Re: 1st order model vs 2nd order model in .jmp

Hi @LocalTables505,

Welcome in the Community !
The Lack of Fit test is helpful to evaluate if your model fits the data well. A statistically significant p-value for this test indicates that the model error is largely bigger than the pure error, and that your model may not be adequate : https://www.jmp.com/support/help/en/17.2/#page/jmp/lack-of-fit.shtml

This situation may happen in your example if your first order model is "too simple" for the results/data you have collected, for example if there are some missing terms to model curvature in your data (through 2nd order terms, interaction and/or quadratic effects).
You can also check the adequacy of your regression model through residuals analysis, to check if regression assumptions are met and if any patterns are detected in the residuals that could indicate model's inadequacy : https://www.jmp.com/en_us/statistics-knowledge-portal/what-is-regression/simple-linear-regression-as...

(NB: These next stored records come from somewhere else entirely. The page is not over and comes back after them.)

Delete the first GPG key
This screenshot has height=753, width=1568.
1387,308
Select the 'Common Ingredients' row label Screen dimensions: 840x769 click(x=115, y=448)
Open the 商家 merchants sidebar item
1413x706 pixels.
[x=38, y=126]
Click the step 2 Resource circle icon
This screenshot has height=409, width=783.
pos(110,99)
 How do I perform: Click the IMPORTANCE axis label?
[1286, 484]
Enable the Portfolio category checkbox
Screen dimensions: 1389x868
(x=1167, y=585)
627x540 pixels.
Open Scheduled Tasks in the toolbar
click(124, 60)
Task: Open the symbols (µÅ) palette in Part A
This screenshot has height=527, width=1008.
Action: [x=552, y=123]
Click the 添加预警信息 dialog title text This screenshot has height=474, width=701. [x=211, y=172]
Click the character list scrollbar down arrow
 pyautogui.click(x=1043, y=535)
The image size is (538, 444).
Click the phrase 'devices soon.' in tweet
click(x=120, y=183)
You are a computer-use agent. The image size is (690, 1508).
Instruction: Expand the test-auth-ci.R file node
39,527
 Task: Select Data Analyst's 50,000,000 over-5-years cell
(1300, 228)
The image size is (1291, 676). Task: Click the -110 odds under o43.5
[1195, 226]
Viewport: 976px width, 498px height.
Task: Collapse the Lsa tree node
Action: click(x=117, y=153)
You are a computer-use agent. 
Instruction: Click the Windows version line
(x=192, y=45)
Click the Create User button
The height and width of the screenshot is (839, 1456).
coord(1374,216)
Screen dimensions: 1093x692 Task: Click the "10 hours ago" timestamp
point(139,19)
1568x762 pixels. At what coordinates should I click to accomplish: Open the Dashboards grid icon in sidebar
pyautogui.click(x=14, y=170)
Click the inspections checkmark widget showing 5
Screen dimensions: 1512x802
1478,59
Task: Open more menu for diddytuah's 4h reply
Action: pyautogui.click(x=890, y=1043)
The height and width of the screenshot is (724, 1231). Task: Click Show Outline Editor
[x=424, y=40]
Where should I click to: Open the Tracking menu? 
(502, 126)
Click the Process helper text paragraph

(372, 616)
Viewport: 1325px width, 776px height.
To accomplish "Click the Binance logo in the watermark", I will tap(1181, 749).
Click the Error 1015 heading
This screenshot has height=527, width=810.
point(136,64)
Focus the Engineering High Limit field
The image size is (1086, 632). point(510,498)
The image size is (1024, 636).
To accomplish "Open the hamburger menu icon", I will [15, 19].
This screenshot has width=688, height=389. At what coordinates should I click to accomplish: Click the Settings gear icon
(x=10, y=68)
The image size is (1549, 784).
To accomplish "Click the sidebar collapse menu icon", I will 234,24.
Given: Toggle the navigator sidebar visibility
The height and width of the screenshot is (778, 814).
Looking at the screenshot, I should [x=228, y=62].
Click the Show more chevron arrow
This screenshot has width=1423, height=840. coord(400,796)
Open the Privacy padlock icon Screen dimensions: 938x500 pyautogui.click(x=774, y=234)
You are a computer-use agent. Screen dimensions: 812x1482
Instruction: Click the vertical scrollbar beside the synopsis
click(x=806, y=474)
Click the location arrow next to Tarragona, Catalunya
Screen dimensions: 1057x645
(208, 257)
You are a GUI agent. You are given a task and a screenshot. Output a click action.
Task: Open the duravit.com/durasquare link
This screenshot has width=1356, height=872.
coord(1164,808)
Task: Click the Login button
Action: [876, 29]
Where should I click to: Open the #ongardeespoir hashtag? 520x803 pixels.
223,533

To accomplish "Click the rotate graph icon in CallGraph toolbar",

Hope this answer will help your understanding,

Victor GUILLER
L'Oréal Data & Analytics

"It is not unusual for a well-designed experiment to analyze itself" (Box, Hunter and Hunter)
P_Bartell
Level VIII

Re: 1st order model vs 2nd order model in .jmp

To add just a bit to everything @Victor_G wrote, which I agree with, is have you plotted your responses vs. predictors in a simple scatterplot fashion? I'd start there, even before modeling. This gives you a fighting chance at proposing an initial model that will most appropriately fit the data. It will help you identify a general pattern in the responses (linear, curvilinear, etc.) outliers, odd looking data points, and, if you have replicates of the predictor's values, a chance to look at their variability in a graphical fashion. As I always told my engineers, scientists and others, the three steps to successful data analysis are. 1. plot the data. 2. Plot The Data. 3. PLOT THE DATA!